◆ Your goal:
Please transcribe the data that follows without the pictures, keeping every word the same.

◆ Records for processing:
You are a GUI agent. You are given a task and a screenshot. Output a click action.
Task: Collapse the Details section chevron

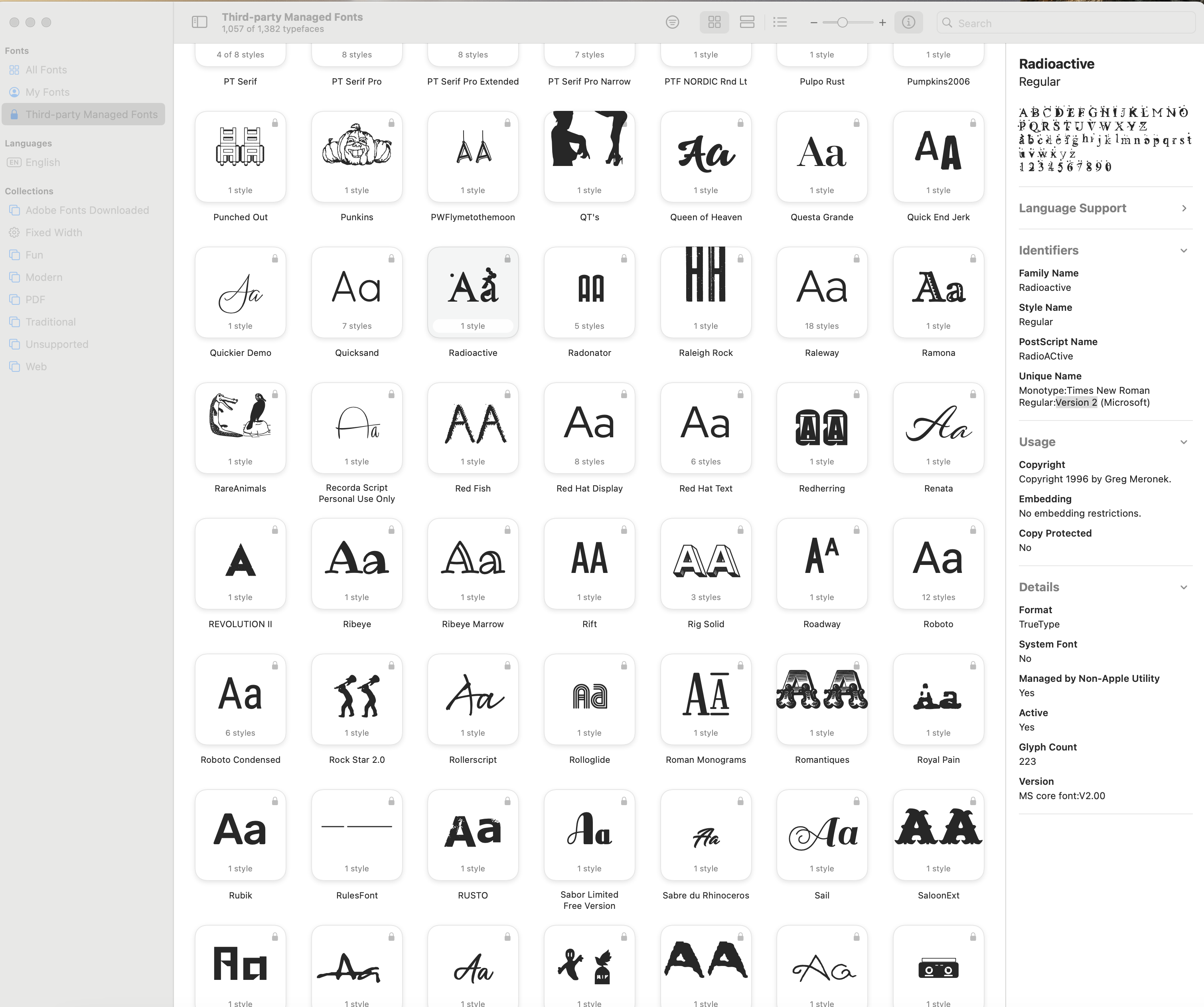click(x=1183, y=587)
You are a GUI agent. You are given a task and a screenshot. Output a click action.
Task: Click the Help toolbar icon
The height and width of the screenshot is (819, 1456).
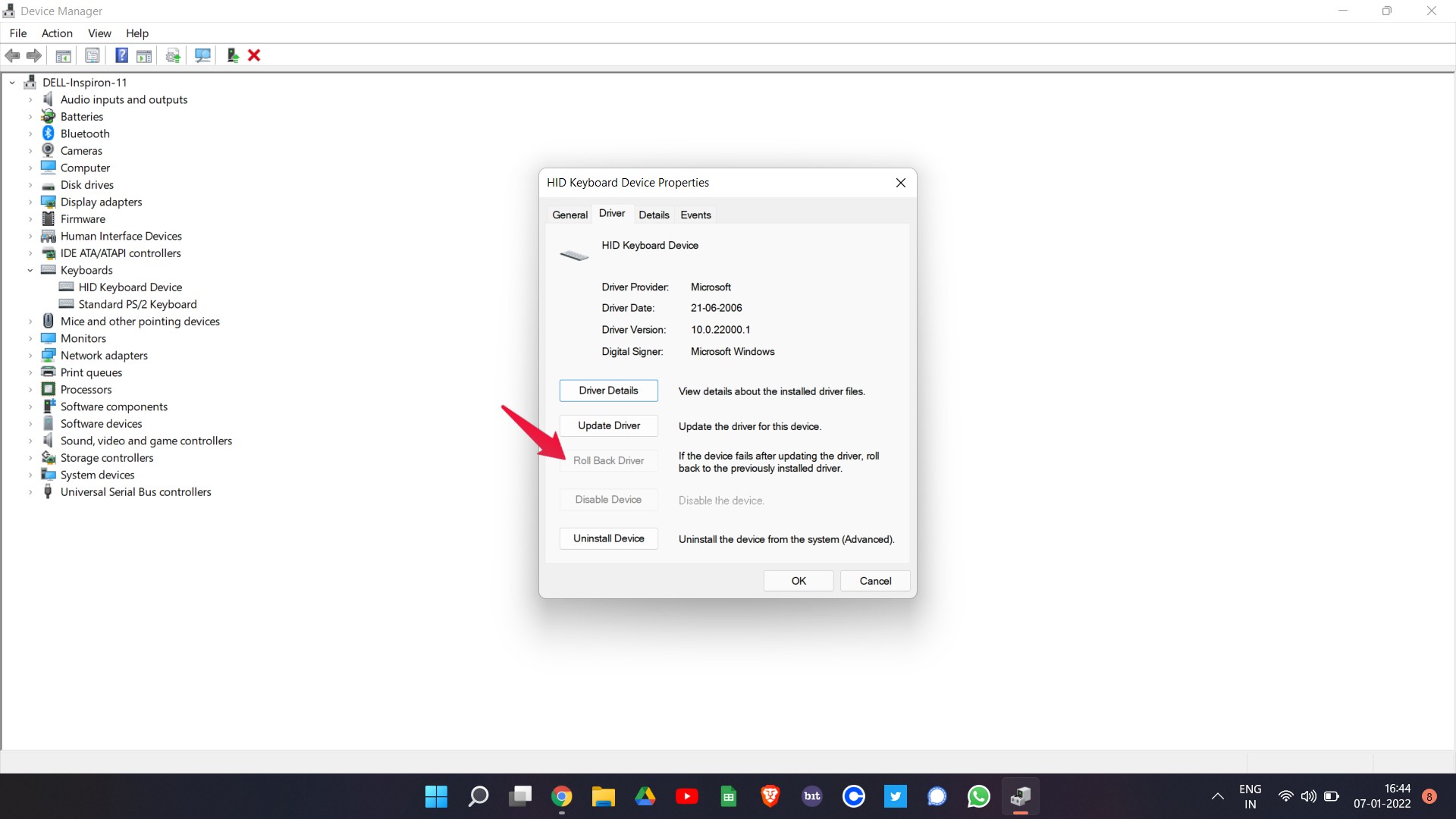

◆ Output of the exercise:
You are a GUI agent. You are given a task and a screenshot. Output a click action.
Task: Collapse the Details section chevron

click(x=1183, y=587)
You are a GUI agent. You are given a task and a screenshot. Output a click action.
Task: Click the Help toolbar icon
The height and width of the screenshot is (819, 1456).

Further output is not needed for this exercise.